淳「なるほどね…。あーあ、やっちゃった。あの時、俺は黒ずくめの恰好でウィルスを投与しに言ったからね。つい言っちゃったな。…そうだよ。余計な事を言われる前に一足先にヒドラを入れた化物を日本に放しといたんだ。そして、命令して殺させたのはまぎれもない俺だよ」


淳志は平気でそんな事を口にした。


夕「そ…そんな…」


淳「そこまでは理解出来たけど…なんでみみさんも殺した事になってるのさ?」

確かにそうだった。


遊「お前、あの時……瓦礫の破片を大野の方へ蹴飛ばしただろ?アレがおかしいと思った。

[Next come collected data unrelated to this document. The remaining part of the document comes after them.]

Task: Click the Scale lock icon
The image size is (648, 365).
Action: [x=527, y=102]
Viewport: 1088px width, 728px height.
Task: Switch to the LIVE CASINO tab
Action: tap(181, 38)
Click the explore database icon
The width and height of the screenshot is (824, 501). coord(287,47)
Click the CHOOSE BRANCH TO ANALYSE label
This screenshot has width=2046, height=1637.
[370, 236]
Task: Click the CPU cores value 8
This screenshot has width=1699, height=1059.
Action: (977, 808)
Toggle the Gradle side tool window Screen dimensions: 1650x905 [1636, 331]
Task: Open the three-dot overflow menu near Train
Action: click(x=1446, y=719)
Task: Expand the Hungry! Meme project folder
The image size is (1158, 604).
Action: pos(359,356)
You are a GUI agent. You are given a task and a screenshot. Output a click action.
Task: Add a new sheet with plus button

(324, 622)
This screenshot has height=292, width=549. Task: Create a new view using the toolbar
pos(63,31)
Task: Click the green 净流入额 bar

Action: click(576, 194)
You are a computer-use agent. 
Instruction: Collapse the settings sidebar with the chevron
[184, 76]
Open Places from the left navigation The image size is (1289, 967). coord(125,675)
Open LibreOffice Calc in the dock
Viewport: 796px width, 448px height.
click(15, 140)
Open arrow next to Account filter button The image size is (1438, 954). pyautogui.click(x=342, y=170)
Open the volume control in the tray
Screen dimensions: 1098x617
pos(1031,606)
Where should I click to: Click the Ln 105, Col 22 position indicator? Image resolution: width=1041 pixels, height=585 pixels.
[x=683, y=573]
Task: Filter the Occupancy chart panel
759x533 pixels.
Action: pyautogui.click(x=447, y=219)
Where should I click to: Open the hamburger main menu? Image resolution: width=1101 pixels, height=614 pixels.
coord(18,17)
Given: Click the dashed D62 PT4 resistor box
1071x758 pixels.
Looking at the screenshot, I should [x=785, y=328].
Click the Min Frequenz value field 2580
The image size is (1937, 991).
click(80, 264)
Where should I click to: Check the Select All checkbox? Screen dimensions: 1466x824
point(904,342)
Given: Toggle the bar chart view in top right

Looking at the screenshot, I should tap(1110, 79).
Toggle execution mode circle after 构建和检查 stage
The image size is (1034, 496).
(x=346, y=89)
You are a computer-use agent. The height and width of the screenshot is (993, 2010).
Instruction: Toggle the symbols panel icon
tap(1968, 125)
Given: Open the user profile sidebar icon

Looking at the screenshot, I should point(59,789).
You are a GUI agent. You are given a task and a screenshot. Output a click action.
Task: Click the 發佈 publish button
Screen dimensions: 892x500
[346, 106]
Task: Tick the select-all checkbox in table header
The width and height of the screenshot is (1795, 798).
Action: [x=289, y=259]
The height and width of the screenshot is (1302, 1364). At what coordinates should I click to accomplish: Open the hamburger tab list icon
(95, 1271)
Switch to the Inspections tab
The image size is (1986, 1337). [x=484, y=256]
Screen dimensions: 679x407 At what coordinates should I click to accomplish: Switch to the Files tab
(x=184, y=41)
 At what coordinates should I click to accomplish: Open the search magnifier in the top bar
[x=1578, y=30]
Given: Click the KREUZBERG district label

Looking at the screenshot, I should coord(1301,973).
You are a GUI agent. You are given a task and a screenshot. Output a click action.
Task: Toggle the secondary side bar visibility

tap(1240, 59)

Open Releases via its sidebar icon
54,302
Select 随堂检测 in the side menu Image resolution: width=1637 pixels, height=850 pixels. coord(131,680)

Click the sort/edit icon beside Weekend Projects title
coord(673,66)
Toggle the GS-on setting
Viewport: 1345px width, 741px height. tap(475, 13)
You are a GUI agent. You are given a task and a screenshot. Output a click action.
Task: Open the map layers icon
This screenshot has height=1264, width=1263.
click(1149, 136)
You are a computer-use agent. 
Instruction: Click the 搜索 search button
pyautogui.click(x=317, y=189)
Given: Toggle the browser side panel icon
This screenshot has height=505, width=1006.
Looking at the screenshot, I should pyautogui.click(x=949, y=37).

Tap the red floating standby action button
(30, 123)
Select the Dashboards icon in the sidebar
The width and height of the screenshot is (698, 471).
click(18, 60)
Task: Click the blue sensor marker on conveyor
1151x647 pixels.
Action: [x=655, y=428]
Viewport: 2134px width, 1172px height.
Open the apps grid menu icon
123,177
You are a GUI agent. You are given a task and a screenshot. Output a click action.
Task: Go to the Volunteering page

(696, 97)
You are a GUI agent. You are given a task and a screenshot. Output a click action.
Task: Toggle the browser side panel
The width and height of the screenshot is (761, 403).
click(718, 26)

そして堀北なら大野を守る…と思ったんだろ?案の定…その直後に化物が出てきて堀北が大野を庇った…。何故、堀北まで襲わせた!?」


沙紀を殺すまでは分かるが、みみまで襲わせた意味が分からない。


淳「……やっぱり、兄さんはカンが鋭いよ。何故かって?S.Dと関係があったからさ。面倒な事を報告される前に襲わせたんだ。…って言っても死ななかったけど。…まぁ、死んだ方が楽だったと思うけどね」


淳志の言葉に遊志は歯軋りをした。